Wer nahe am gigantischen um die Ede jagenden Currencystrom sitzt und sich gehörig abzapfen kann, der also kann mit luftigem Papier massenhaft reale Werte erwerben. Das treibt zb Aktien und Immobilien in die Höhe und lässt den kleinen Kreditnehmer chancenlos zurück...
Nur eines möchte ich hier noch ergänzen und zwar zu der von Ihnen benannten Wertschöpfung. Ein großer Teil an realer Wertschöpfung wird bereits jetzt via Automatisierung und fossil fuel bewerkstelligt. Und die Automatisierung schreitet weiter fort. Asiatische Billiglohnwertschöpfung lass ich jetzt mal unberücksichtigt.
Wenn also bald ein einziger Hochausgebildeter ausreicht um alle Konsumgüter etc. für neun weitere Personen zur Verfügung zu stellen dann muss man sich wirklich mal damit auseinandersetzen wie in solch einer Welt "Beschäftigung" und ein gerechter Verteilungsschlüssel zu bewerkstelligen ist. Die "Dienstleistungsgesellschaft" ist wohl eine logische Entwicklung und wird durch die Automatisierung geradezu erzwungen.

Gravatar: Freigeist

@Marcel Elsener
Ihre Bemerkungen teile ich teilweise. Im Kern sollte die EZB-Politik auf die Finanzierung von Infrastruktur umschalten. Im Saarland musste jüngst eine Autobahnbrücke gesperrt werden mit 40.000 Benutzern am Tag - Einsturzgefahr. Was dies nun für die Betroffenen bedeutet ist ein Skandal. Es kostet die Betroffenen Geld und Lebenszeit. Die EZB sollte nicht die Aktienmärkte mit Geld versorgen, sondern die Staaten für Infrastrukturprojekte mit Null Zinsen. Alternativ könnten SparerInnen diese Infrastruktur auch finanzieren, allerdings nur mit niedrigen Zinsen. Wo sonst wollen Sie das Spargeld einigermaßen sicher anlegen? Oder etwa in kapitalistisch geführt Firmen, die ständig pleitebedroht sind?

Gravatar: Marcel Elsener

@Freigeist
Dass die meisten Leute den Kapitalismus überhaupt nicht verstehen, darin stimme ich Ihnen zu; dabei sind seine elementaren Mechanismen eigentlich ziemlich leicht zu verstehen. Allerdings haben wir heute keinen nennenswerten Kapitalismus mehr - jedenfalls nicht im marxistischen Sinne.

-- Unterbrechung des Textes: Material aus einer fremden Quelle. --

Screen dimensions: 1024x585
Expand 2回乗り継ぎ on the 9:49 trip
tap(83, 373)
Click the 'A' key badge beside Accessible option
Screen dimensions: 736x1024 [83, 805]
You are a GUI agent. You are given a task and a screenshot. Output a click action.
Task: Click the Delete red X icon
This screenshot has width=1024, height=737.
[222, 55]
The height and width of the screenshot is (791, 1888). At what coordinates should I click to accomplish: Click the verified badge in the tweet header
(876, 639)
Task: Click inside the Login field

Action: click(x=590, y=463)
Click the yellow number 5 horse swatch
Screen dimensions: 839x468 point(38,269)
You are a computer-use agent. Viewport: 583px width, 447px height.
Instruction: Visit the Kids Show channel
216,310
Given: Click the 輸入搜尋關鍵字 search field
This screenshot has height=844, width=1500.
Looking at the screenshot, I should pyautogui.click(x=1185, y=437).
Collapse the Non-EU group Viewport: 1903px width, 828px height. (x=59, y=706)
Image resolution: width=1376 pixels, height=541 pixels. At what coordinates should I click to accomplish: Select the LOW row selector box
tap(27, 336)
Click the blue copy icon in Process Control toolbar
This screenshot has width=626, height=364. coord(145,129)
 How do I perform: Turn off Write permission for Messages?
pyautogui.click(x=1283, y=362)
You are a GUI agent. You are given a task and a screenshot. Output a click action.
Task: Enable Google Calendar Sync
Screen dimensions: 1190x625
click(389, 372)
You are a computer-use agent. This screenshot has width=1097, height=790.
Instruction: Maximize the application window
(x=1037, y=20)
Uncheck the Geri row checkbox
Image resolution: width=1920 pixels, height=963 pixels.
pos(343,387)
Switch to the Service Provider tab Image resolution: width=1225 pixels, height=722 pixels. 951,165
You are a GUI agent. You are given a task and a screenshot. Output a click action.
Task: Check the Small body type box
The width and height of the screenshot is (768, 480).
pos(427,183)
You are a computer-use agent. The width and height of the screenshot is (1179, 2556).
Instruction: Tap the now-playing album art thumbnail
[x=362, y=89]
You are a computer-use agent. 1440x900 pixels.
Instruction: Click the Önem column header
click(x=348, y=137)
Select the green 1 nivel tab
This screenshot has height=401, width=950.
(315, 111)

Was wir heute haben, ist ein korporatistisches Wirtschaftssystem, in dem Politik und einige ausgewählte Grosskonzerne sowie Privatiers zusammenspannen und zusammen die Wirtschaftspolitik bestimmen. Allein schon die Existenz einer Wirtschaftspolitik ist antikapitalistisch. Kapitalismus existiert nur noch in Nischen.

Insofern handelt die EZB korrekt im Sinne des herrschenden Korporatismus, denn in einem echten Kapitalismus gäbe es sie gar nicht. Es ist ja kein Zufall, dass die Einrichtung einer Zentralbank eine der Forderungen im Kommunistischen Manifest ist.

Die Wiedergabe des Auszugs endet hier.